Un débouché sur l’histoire locale

Dans un deux­ième temps, je me suis plongé dans l’histoire du départe­ment de la Manche où je pos­sède une mai­son depuis une ving­taine d’années et où je passe une par­tie sig­ni­fica­tive de mon temps. J’ai com­mencé par écrire l’histoire de la petite com­mune où se trou­ve cette mai­son. Elle pos­sède l’originalité de compter pas moins de huit manoirs du XVe au XVIIe siè­cle, ce qui découle du fait que les anciens ducs de Nor­mandie avaient fait en sorte, dès le XIe siè­cle, qu’il ne s’y installe pas un seigneur puis­sant sus­cep­ti­ble de con­trôler un gué voisin qui assur­ait le pas­sage entre la région de Caen et les ports du nord de la Manche ; les petits nobles y avaient alors prospéré. J’ai donc effec­tué ma sec­onde plongée dans les sources et archives his­toriques, dont j’ai décou­vert avec effare­ment la richesse et l’étendue, dues au dynamisme des éru­dits nor­mands des deux cents dernières années. J’ai aus­si décou­vert la dimen­sion sociale de la recherche his­torique : non seule­ment celle-ci est, comme tous les autres efforts de recherche, un proces­sus col­lec­tif qui impose qu’on s’insère peu à peu dans le petit monde qui la con­duit, mais elle porte sur cer­tains des élé­ments qui don­nent une per­son­nal­ité pro­pre aux sociétés humaines. Écrire l’histoire de cette com­mune m’a per­mis d’y être accep­té comme un de ses mem­bres à part entière et d’y nouer des ami­tiés, non plus comme un Parisien qui vient de temps en temps dans sa rési­dence sec­ondaire. Vous n’imaginez pas la fierté du maire d’une petite com­mune rurale qui dis­pose enfin d’une his­toire de sa com­mune (alors que les maires voisins n’en dis­posent pas…). Après cela, je n’ai pas pu résis­ter au plaisir de démolir, dans un arti­cle ultérieur, les croy­ances de la plus grande com­mune d’à côté sur les orig­ines de sa plus célèbre famille. Après ces pre­miers pas, le sys­tème a pu com­mencer à diverger.

“Les historiens ont hélas assez largement délaissé l’histoire quantitative.”
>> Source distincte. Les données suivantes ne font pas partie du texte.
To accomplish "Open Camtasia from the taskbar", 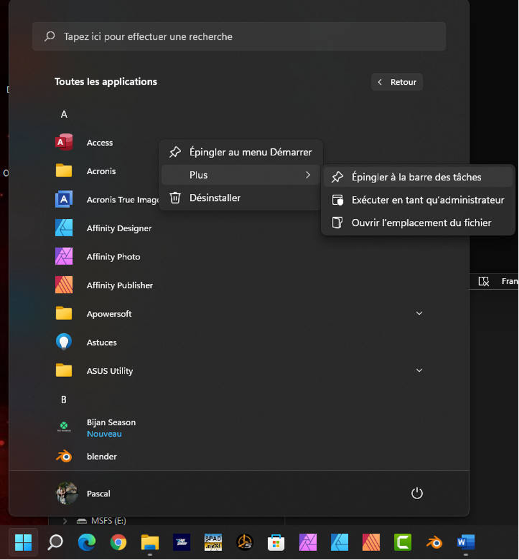I will click(402, 543).
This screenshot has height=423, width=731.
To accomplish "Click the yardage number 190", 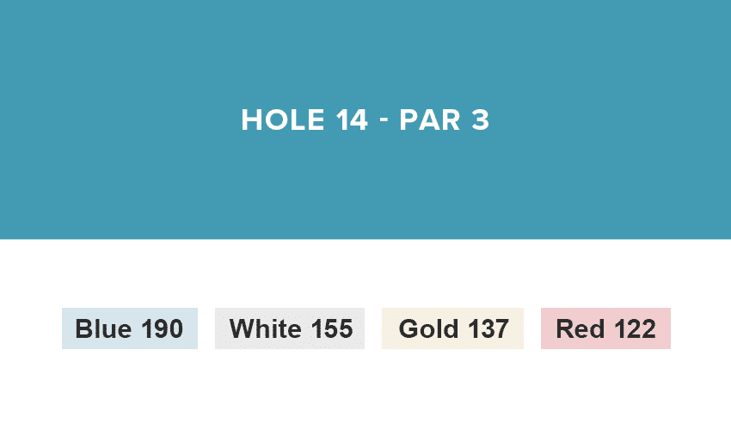I will click(161, 328).
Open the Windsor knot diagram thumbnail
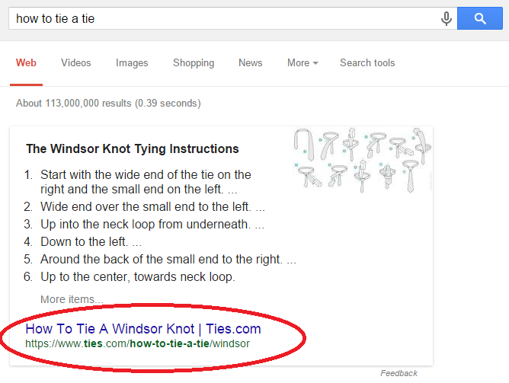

Une apothéose dans l’histoire économique d’une région

J’ai assez rapi­de­ment vu que cer­tains des investisse­ments que j’avais faits pour l’histoire de cette com­mune pou­vaient s’étendre avec assez peu de frais à l’ensemble de la Manche (comme la démo­gra­phie his­torique) et qu’inversement je ne pour­rais pas en com­pren­dre cer­tains aspects (comme sa tran­si­tion d’une agri­cul­ture de sub­sis­tance vers une spé­cial­i­sa­tion dans l’élevage) sans les étudi­er sur une plus large échelle. J’ai donc pour­suivi pen­dant trois ou qua­tre ans un tra­vail qui est devenu pro­gres­sive­ment une his­toire économique de la Manche depuis la fin du Moyen Âge. Quand j’ai eu écrit env­i­ron 750 pages, j’ai envoyé ce tra­vail à un pro­fesseur d’histoire de l’université de Caen, en le pri­ant de bien vouloir me don­ner son avis sur sa qual­ité et sur ce que je pour­rais en faire. Il m’a aimable­ment répon­du que cela pour­rait se trans­former en une thèse avec un an de tra­vail de plus. C’est donc ce que j’ai entre­pris, non pas tant parce qu’un titre de doc­teur pour­rait chang­er ma vie, mais parce que je voulais m’assurer que mon tra­vail avait un niveau de qual­ité con­forme aux stan­dards de la discipline. 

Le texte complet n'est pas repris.